Moore recently had the opportunity to testify during a congressional hearing to bring attention to some of the strategies used in Georgia to increase participation.

This year, people will have the option to answer questions by phone or online.

All information is confidential. Community leaders also want citizens to be aware of potential scammers.

"We want citizens to know if they start getting texts or email that appears to be from the census, that they need to report that to local law enforcement. After any large initiative, there's always a fear of scams, so we want to make sure that no one is taken advantage of," said Paige Dukes, Public Information Officer for Lowndes County.

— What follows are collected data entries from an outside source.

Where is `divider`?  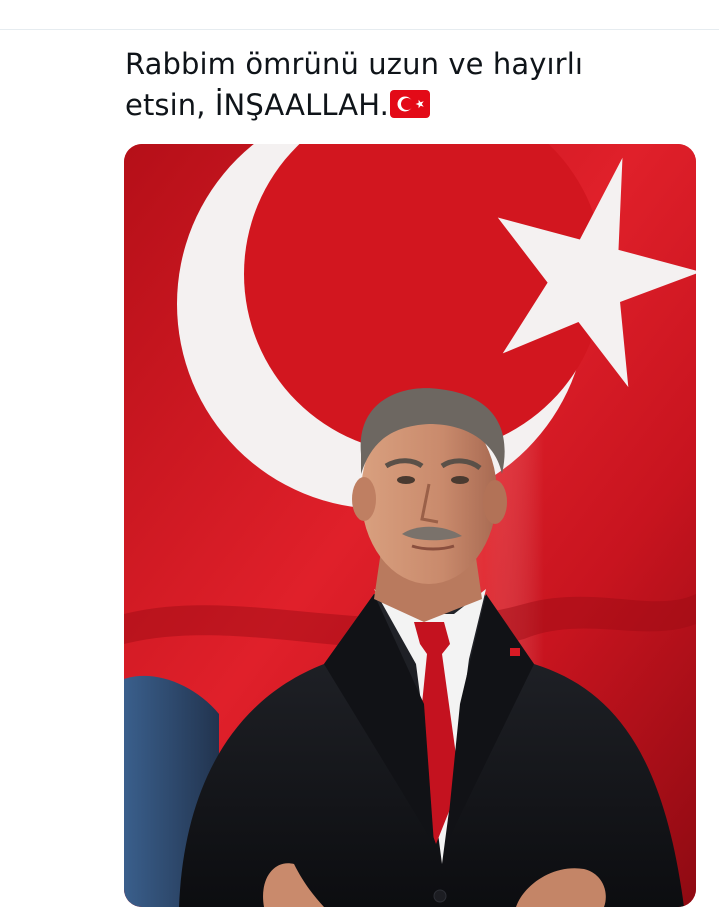
divider is located at coordinates (360, 30).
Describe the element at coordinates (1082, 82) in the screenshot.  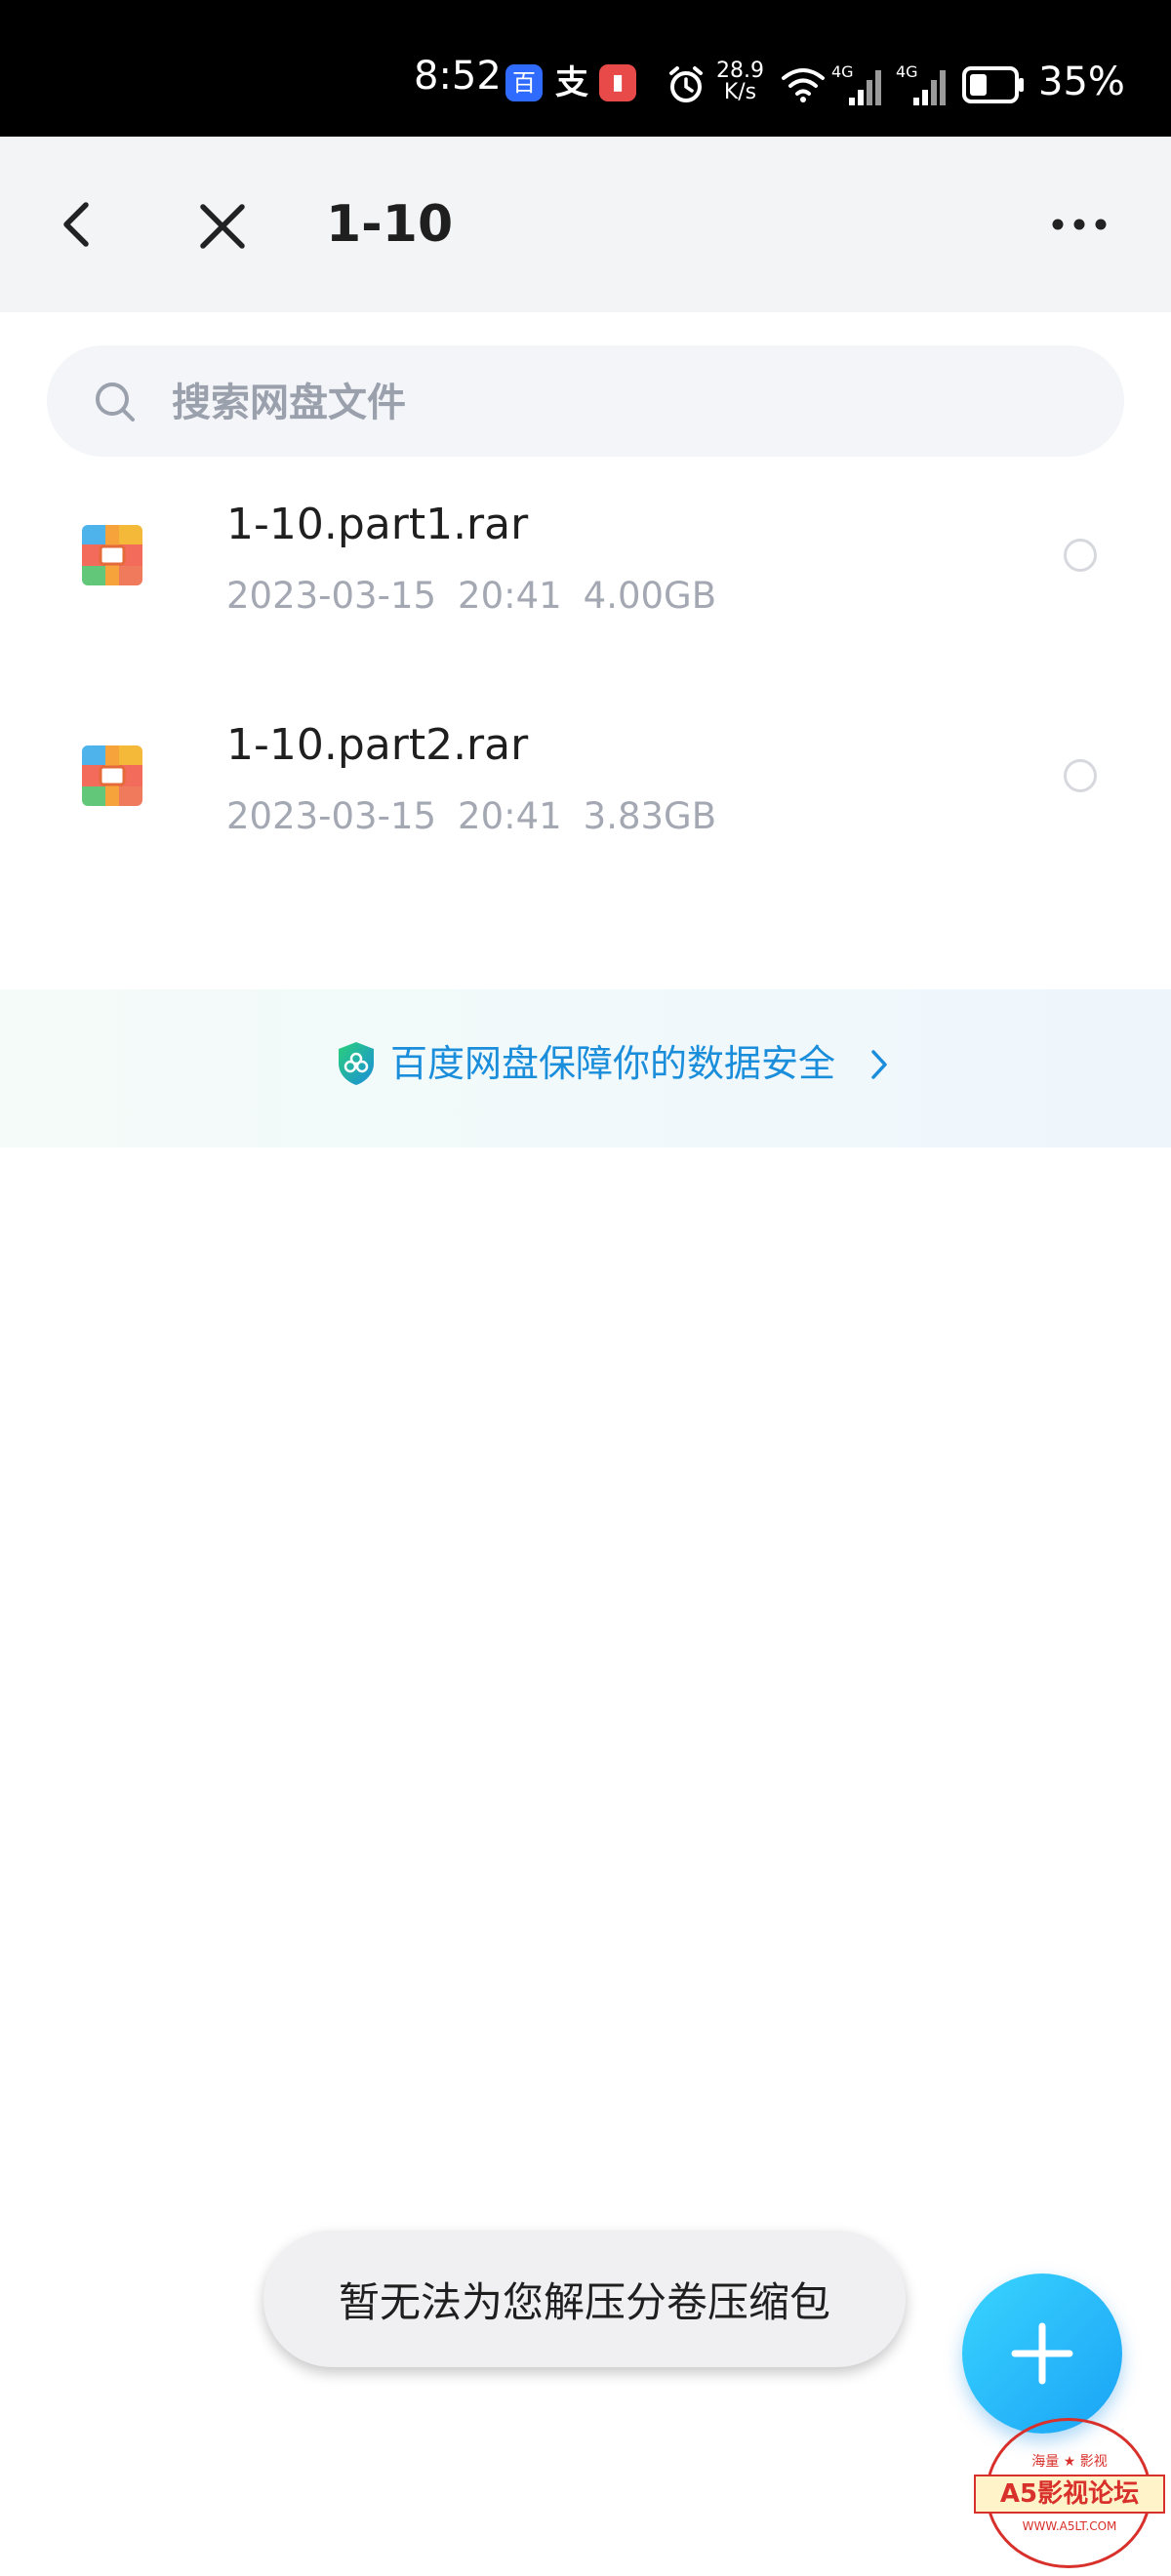
I see `battery-percent: 35%` at that location.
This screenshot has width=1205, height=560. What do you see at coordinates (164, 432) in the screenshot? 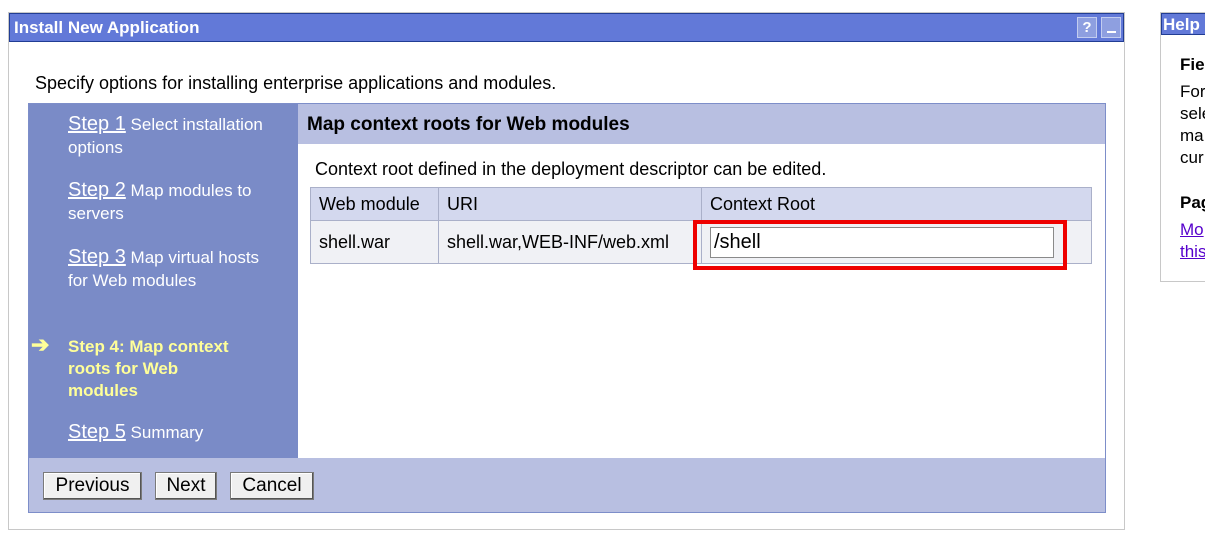
I see `step-5-label: Summary` at bounding box center [164, 432].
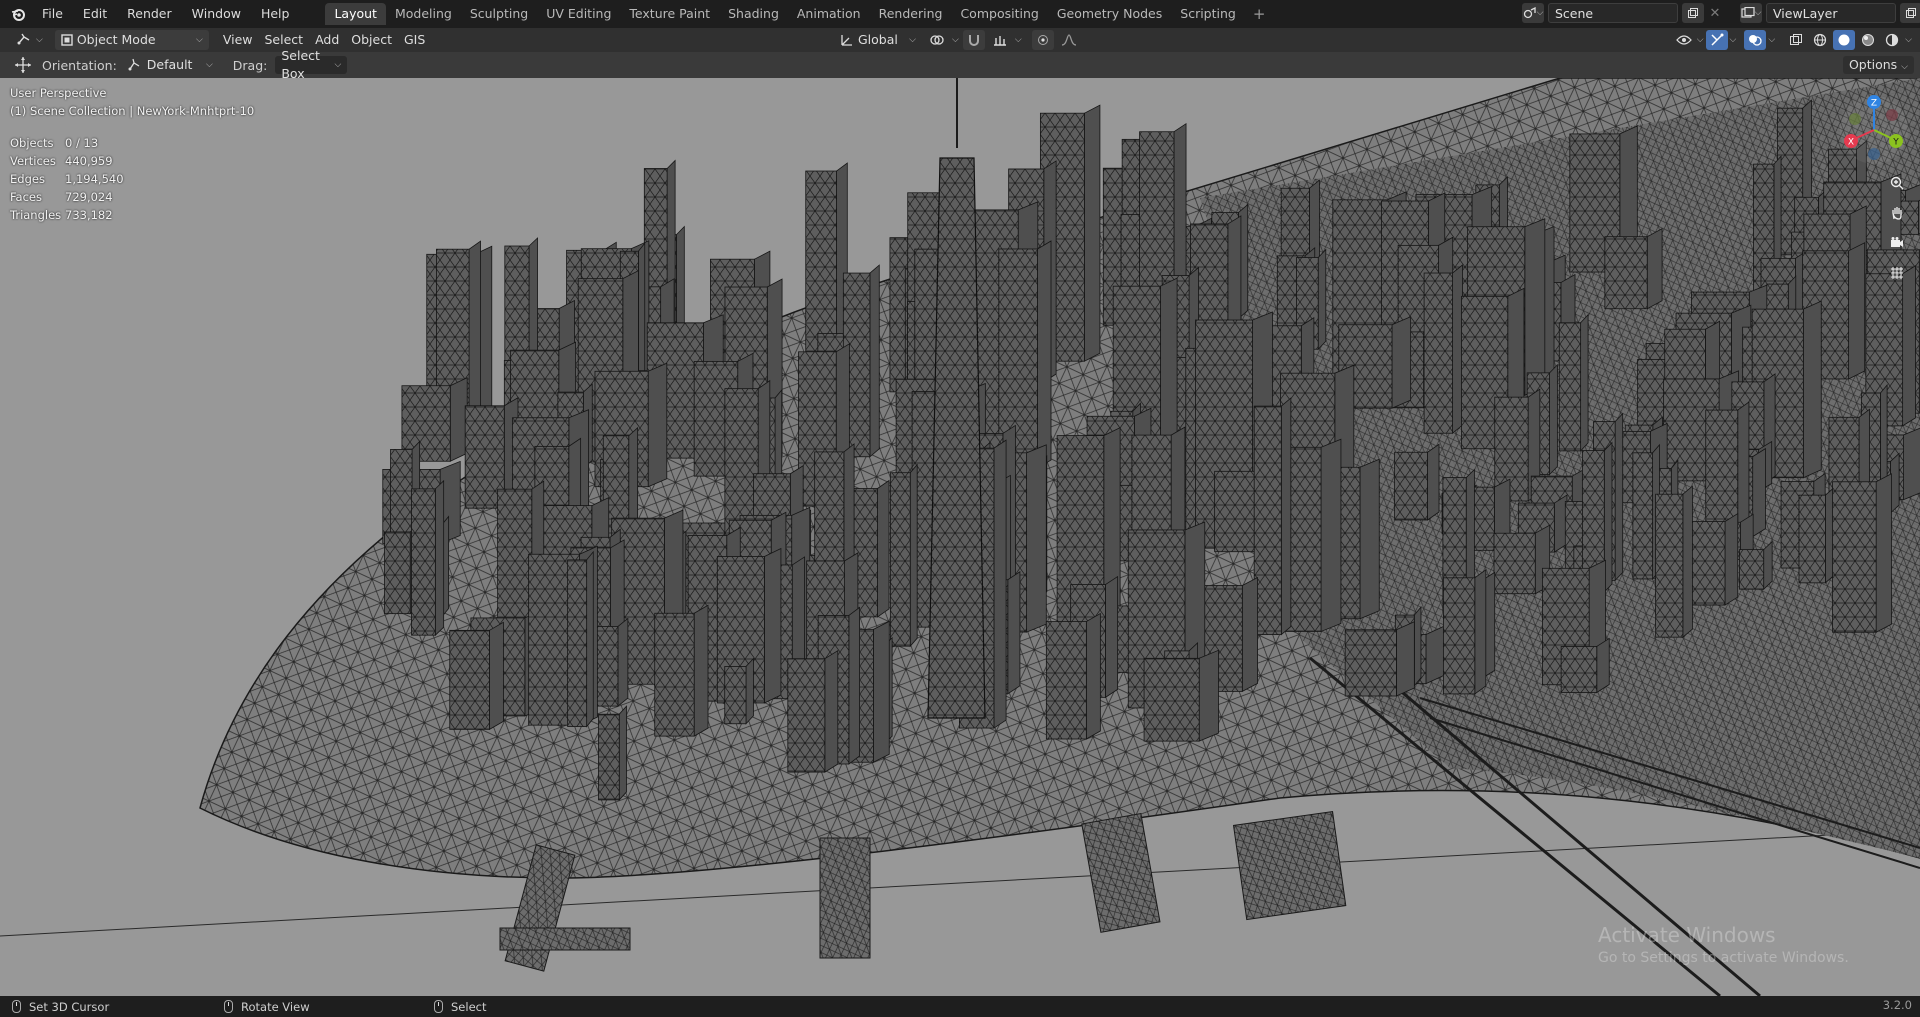 The width and height of the screenshot is (1920, 1017). Describe the element at coordinates (1716, 40) in the screenshot. I see `show-gizmo-icon` at that location.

The university will be working to raise awareness in 41 counties around the area. They're also working on getting things like tables and banners set up at local events and festivals to help raise awareness for participation.

The U.S. Census Bureau will be hiring 500,000 temporary and part-time jobs nationally, including in our area.

The census will begin in March. Until then, community leaders are focusing on education and awareness.

The deadline to be counted is July 31.